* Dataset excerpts

┌──

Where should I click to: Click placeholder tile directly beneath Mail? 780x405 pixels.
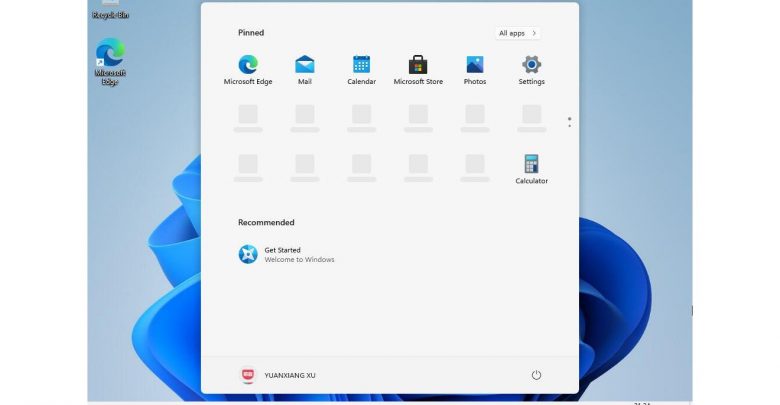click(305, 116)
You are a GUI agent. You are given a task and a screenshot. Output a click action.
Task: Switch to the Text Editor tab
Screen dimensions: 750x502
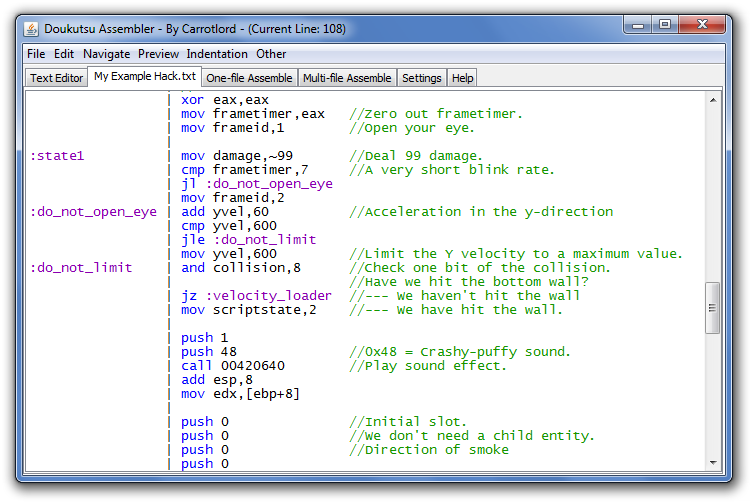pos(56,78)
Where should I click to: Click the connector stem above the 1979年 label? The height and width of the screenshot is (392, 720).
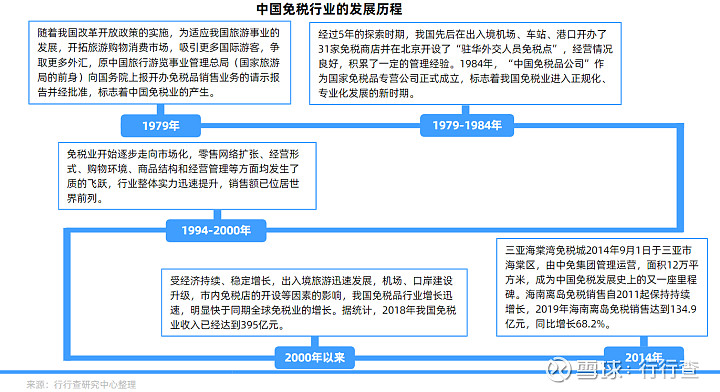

└──

* Required work
Leave out the pictures, then copy all the remaining text in the records exactly.

* Written answer
Where should I click to: Click placeholder tile directly beneath Mail? 780x405 pixels.
click(305, 116)
You are a GUI agent. You are given a task and a screenshot. Output a click action.
Task: Switch to the Text Editor tab
Screen dimensions: 750x502
pos(56,78)
Where should I click to: Click the connector stem above the 1979年 label? The height and width of the screenshot is (392, 720).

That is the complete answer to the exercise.